It’s fair to say that artificial intelligence (AI) has become a hot topic, sparking debate about its role as a major technological breakthrough and its potential uses. There’s so much content being put out on the subject that it can be difficult to cut through all the noise.

Read on to explore the uses of AI in the world of digital marketing, separating fact from fiction and understanding its true potential and pitfalls.

What opportunities does AI offer marketers?

The full scope of AI’s capabilities are still being explored, but most applications and opportunities are clear, ranging from efficiency and timesaving to improved customer service and user experience.

AI could act as a virtual team member that can work 24/7. It can tirelessly analyse incredibly large, complex data sets all at once, and learn as it goes to improve its outcomes.

Rather than replacing people, AI is more of an enhancement to help automate processes, making specific tasks like finding information easier. Some examples include:

  • Customer service chatbots
  • Search tools
  • Research aids
  • Data collation and processing
  • Virtual personal assistants
  • Extended team member agents
  • Sales trackers
  • Data forecasting and predictive modelling

Considerations and implications of AI

There are some important things for you to consider when it comes to AI, including:

  • Intellectual property and the use of content
  • Sharing sensitive information with public AIs
  • Who ‘controls’ the AI and governance?
  • What information does the AI have access to?
  • Information bias

It’s worth noting that you must be careful with information that internet-trained AIs provide. They can be a useful way to quickly gather some insights, but the information isn’t always factually accurate.

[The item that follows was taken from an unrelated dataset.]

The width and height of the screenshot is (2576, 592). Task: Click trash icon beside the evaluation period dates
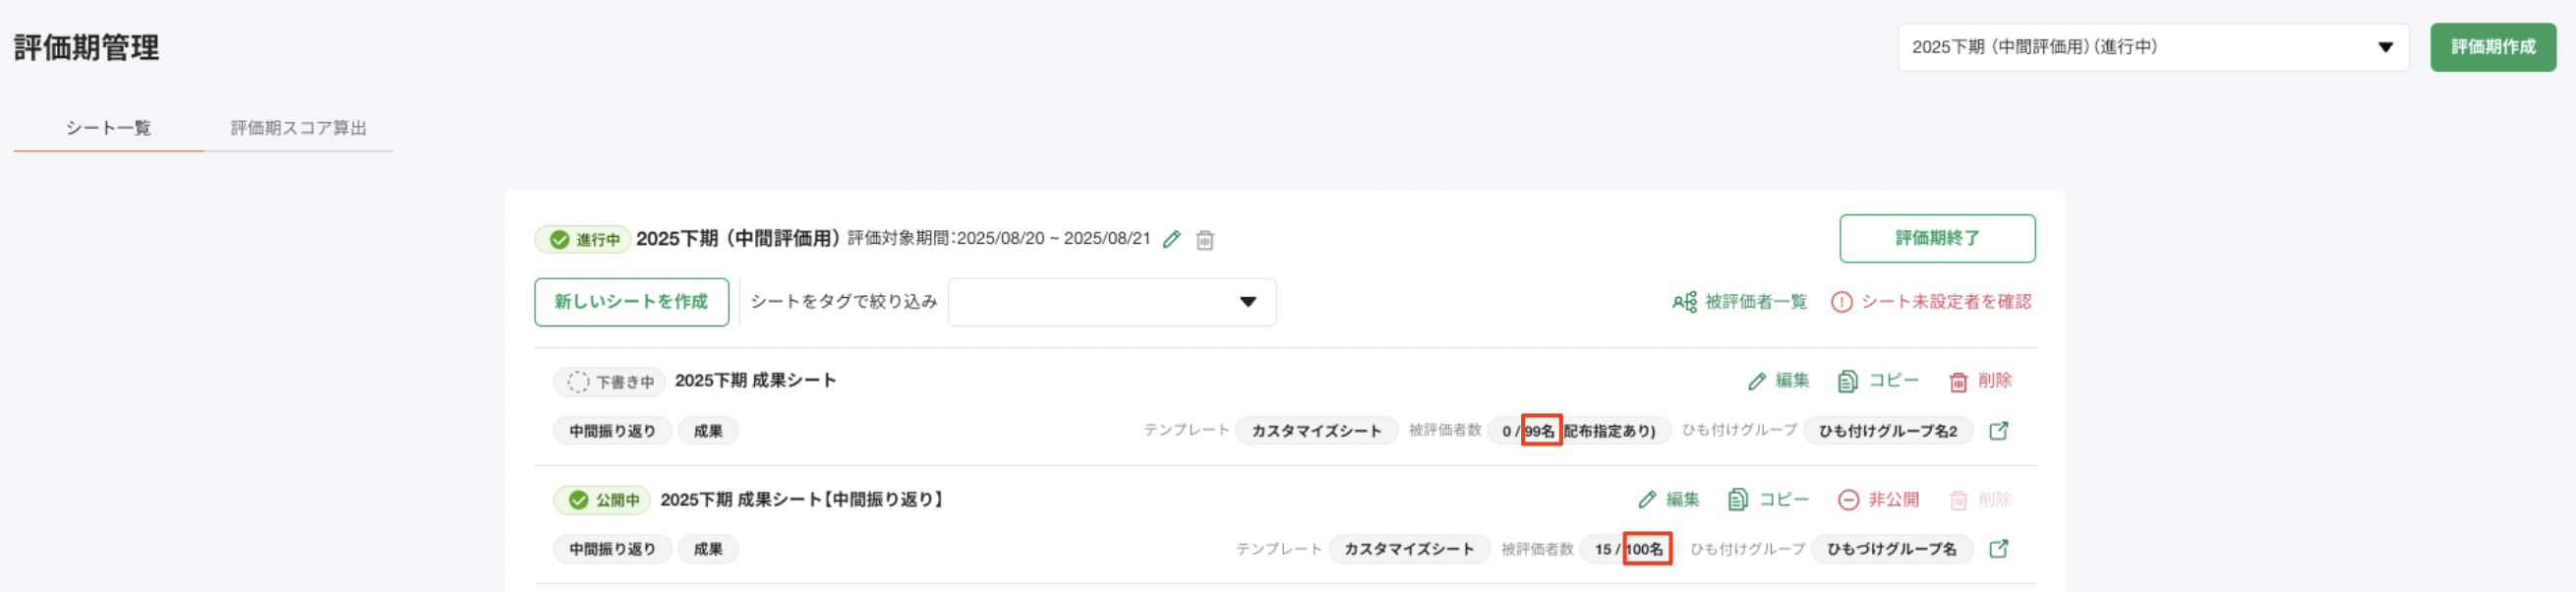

AI is also trained on what it can see; it picks up on existing stereotypes and helps add to existing biases. The quality of data and training given to AI is an important factor.

Getting started with AI

Introducing AI into your business can be complex and overwhelming. In the first instance, exploring some of the free online tools (such as Open AI’s ChatGPT and Google’s Gemini) can be a great place to start, just to get a feel for generative AI and some of its capabilities.

It’s worth running small tests and internal experiments with your teams to see what the results and potential benefits could be.

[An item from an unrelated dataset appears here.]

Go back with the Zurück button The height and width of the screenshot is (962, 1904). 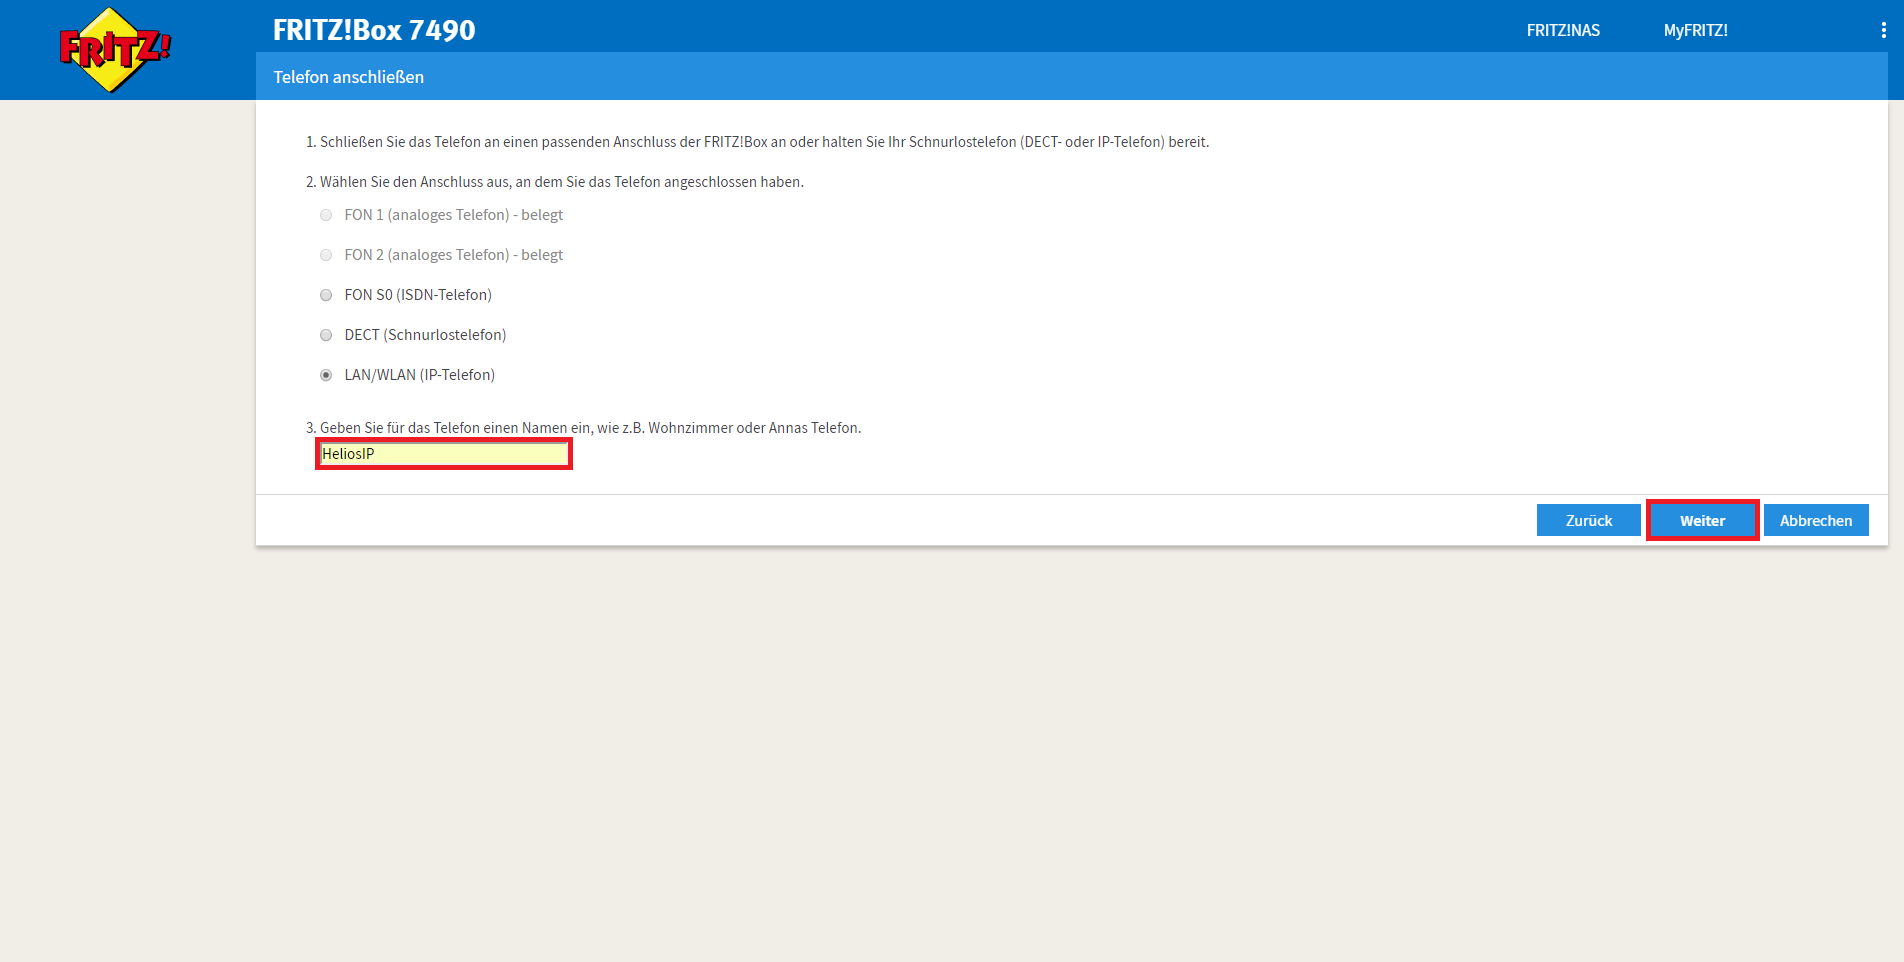click(1588, 521)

But when it comes to making fundamental organisational changes and making the best use of AI, we strongly advise seeking expert consultation:

An AI specialist can help you:

  • Identify opportunities
  • Carry out capability and data reviews
  • Conduct UX and CX reviews
  • Offer use case consultation
  • Create a business case for change
  • Make recommendations for change
  • Manage full AI implementation and support
  • Develop a custom AI solution
  • Be part of a wider transformation

It’s important to know what the purpose of introducing AI is and the intended outcome. It may also be necessary to do a lot of other groundwork in terms of data and process before building a custom AI solution.

Introducing our own AI technology: A tailored AI solution

Our custom AI technology offers versatile applications right out-of-the-box. It stands out for its adaptability to specific business needs and challenges, offering a personalised touch to AI solutions, including our own LLM generative AI chat interface (like ChatGPT or Gemini).

As a proprietary tool—unlike public or open-source alternatives—you have complete control over its functionality, usage and data access. This control extends to the security of your data, ensuring it’s not shared without your consent.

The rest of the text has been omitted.